### Exercise description
Word for word, output the data, with none of its pictures.

### Input material

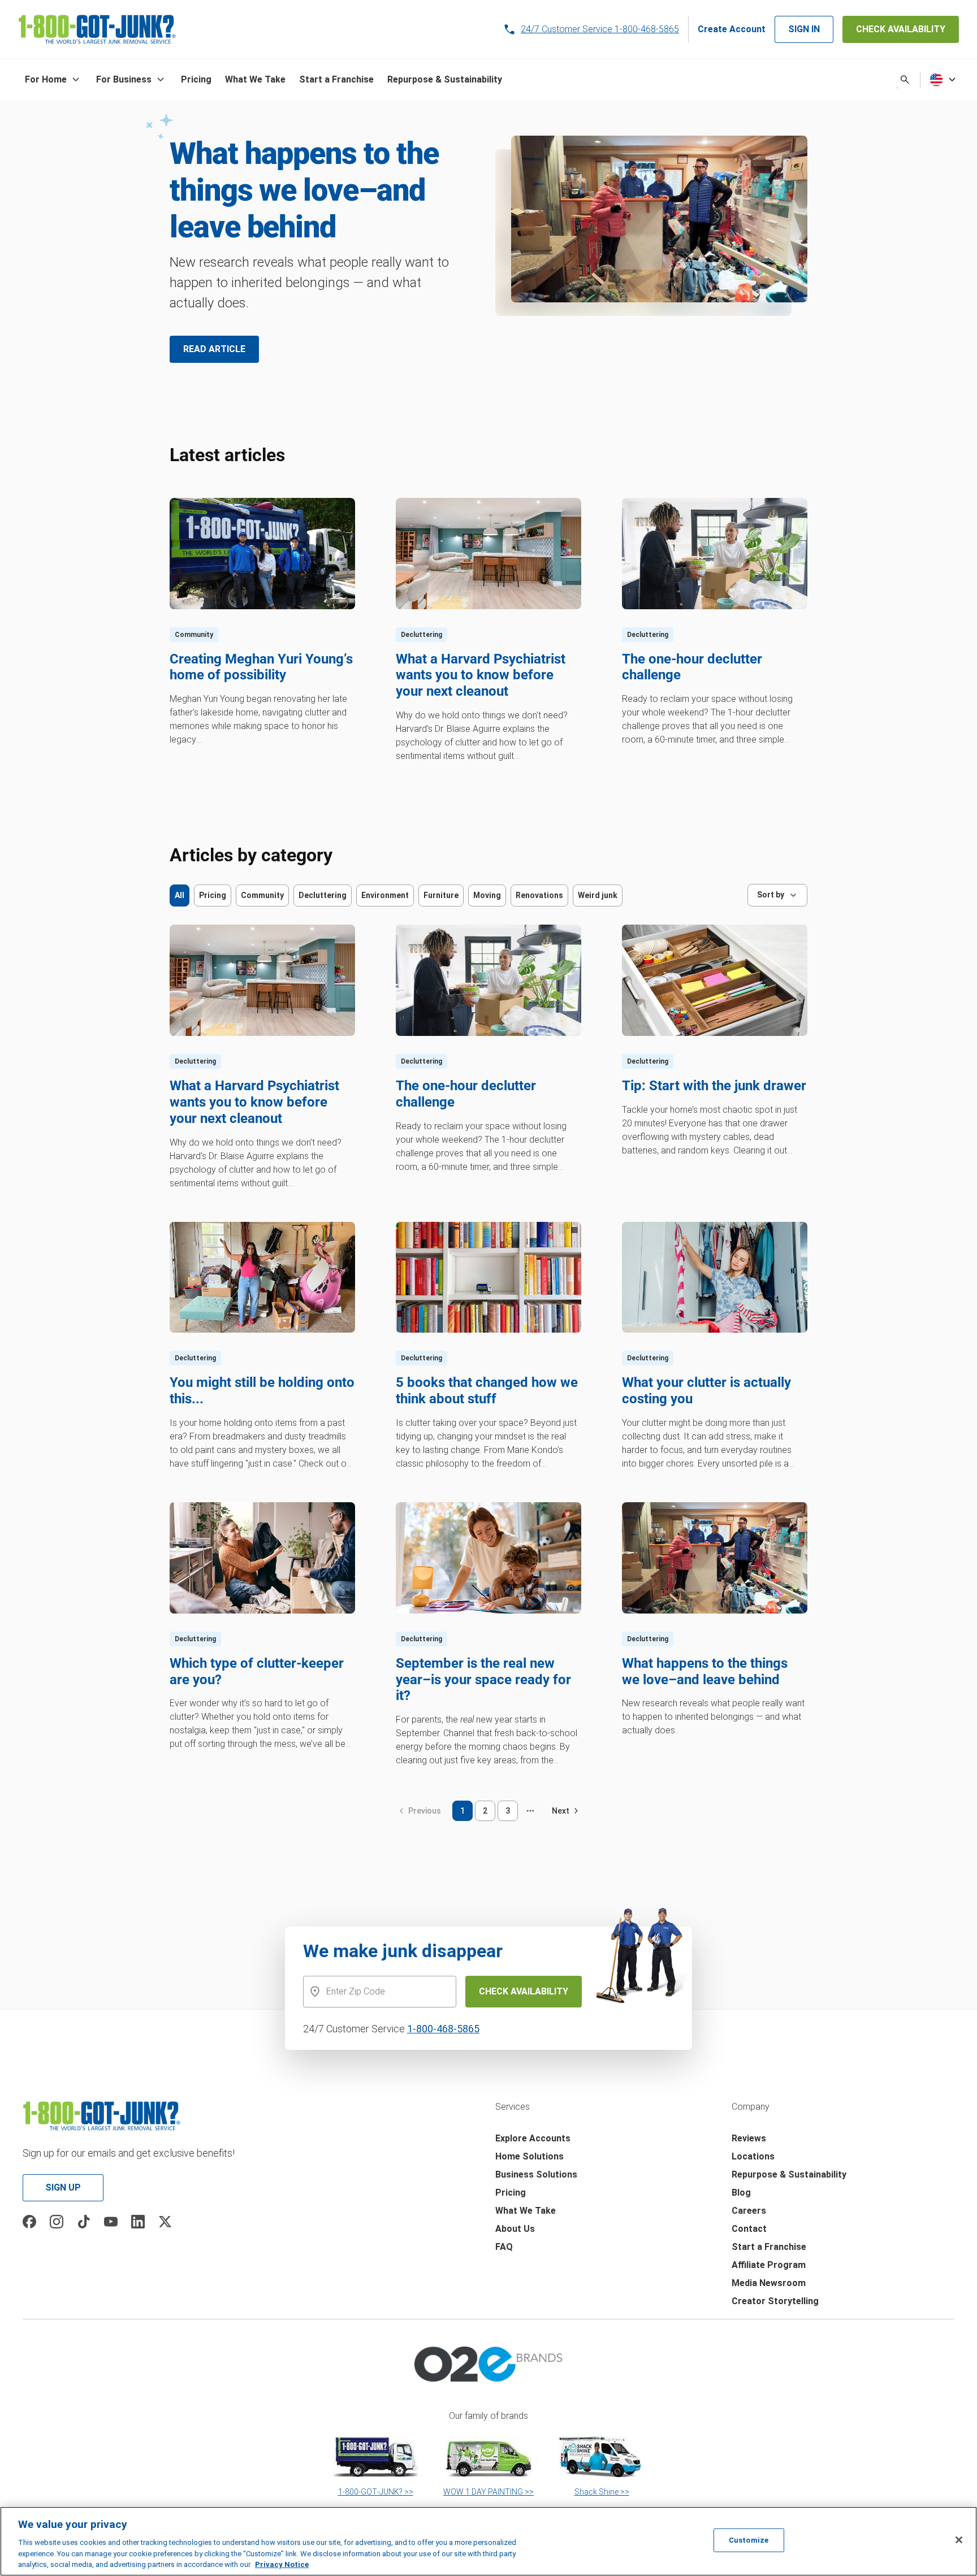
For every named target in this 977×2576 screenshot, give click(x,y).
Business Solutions (536, 2174)
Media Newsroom (769, 2283)
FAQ (504, 2246)
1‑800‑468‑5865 (443, 2029)
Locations (753, 2156)
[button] (53, 79)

### Answer section
For every named target in this 977×2576 screenshot, give click(x,y).
Business Solutions (536, 2174)
Media Newsroom (769, 2283)
FAQ (504, 2246)
1‑800‑468‑5865 (443, 2029)
Locations (753, 2156)
[button] (53, 79)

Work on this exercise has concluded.